One hundred eligible women with breast cancer were recruited between August 1, 2012 and December 31, 2016. The protocol and informed consent were approved by the institutional review board (HS-12-00141) and participants gave written informed consent. Participants were <6 months post-treatment for stage I-III female breast cancer and were nonsmokers, sedentary (<60 minutes of structured exercise/week), with body mass index (BMI) ≥25.0 kg/m2 or body fat >30% and waist circumference >88 cm.
RRS was calculated using gender specific validated methodology (4), at baseline and week 17. The following data were collected in order to calculate RRS: age, SBP, hsCRP, TC, HDL-C, HbA1c, current smoking status, and parental history of myocardial infarction.
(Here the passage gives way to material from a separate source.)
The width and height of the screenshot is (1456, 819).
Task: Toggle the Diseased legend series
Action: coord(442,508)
Due to the primary study design, current smokers were ineligible and therefore smoking status did not vary by patient. Age and parental history of myocardial infarction were abstracted from medical records. SBP was measured three times using the arm contralateral to the affected breast with an automated sphygmomanometer after five minutes of quiet sitting, (Welch Allyn, Skaneateles Falls, New York). Plasma and serum biomarkers were analyzed from fasting (≥12 hours) blood samples that were stored at -80°C until batch analysis at study completion. The following RRS equation was used to calculate 10-year cardiovascular disease risk (%) = [1 − 0.98634(exp[B − 22.325])] × 100% where B = 0.0799 × age + 3.137 × natural logarithm (SBP) + 0.180 × natural logarithm (high-sensitivity C-reactive protein) + 1.382 × natural logarithm (TC) −1.172 × natural logarithm (HDL-C) + 0.134 × HbA1c (%) (if diabetic) + 0.818 (if current smoker) + 0.438 (if family history of premature myocardial infarction).
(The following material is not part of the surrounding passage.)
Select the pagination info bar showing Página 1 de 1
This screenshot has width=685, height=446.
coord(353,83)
The 16-week exercise intervention was designed based on American College of Sports Medicine/American Cancer Society exercise guidelines for cancer survivors (>150 minutes of aerobic exercise and 2-3 days of resistance exercise training/week) (8, 9). Women participated in thrice weekly supervised one-on-one exercise sessions for 16 weeks. Days one and three endorsed resistance and aerobic exercise of approximately 80 minutes. Day two included approximately 50 minutes of aerobic exercise. Aerobic exercise included treadmill walking, rowing machine, or stationary cycling. Heart rate was monitored throughout the aerobic exercise sessions to maintain the heart rate at 65% to 80% maximum heart rate. Resistance exercise sessions included leg press, leg flexion, leg extension, chest press, seated row, bicep curls, and triceps pulldowns. Initial resistance was set at 80% of 1-repetition maximum (1-RM) for lower body exercises and 60% 1-RM for upper body exercises which were determined during baseline testing.
The sample size was based on changes in insulin with a 16-week exercise intervention among survivors of breast cancer. Enrollment of 100 women provided 80% statistical power (p<0.05) to detect a 2.6-mU/mL (SD=4.0 mU/mL) difference in mean insulin levels, assuming 20% dropout using a two-group t test. Within-group and between-group differences in mean change for individual outcomes measured at 16 weeks were evaluated using general linear models repeated-measures analyses of variance and mixed model repeated-measures analysis, respectively. A priori covariates with potential associations with the outcome of interest (e.g., type of treatment [chemotherapy, radiation, or both], surgery-type, medication use [e.g., anti-hypertensives and hyperglycemia medications], BMI, caloric intake, diet quality, and macronutrient distribution) were explored in models, but none modified the results. Analyses were performed using SAS (SAS/STAT User’s Guide, Version 9.4; SAS Institute, Cary, NC).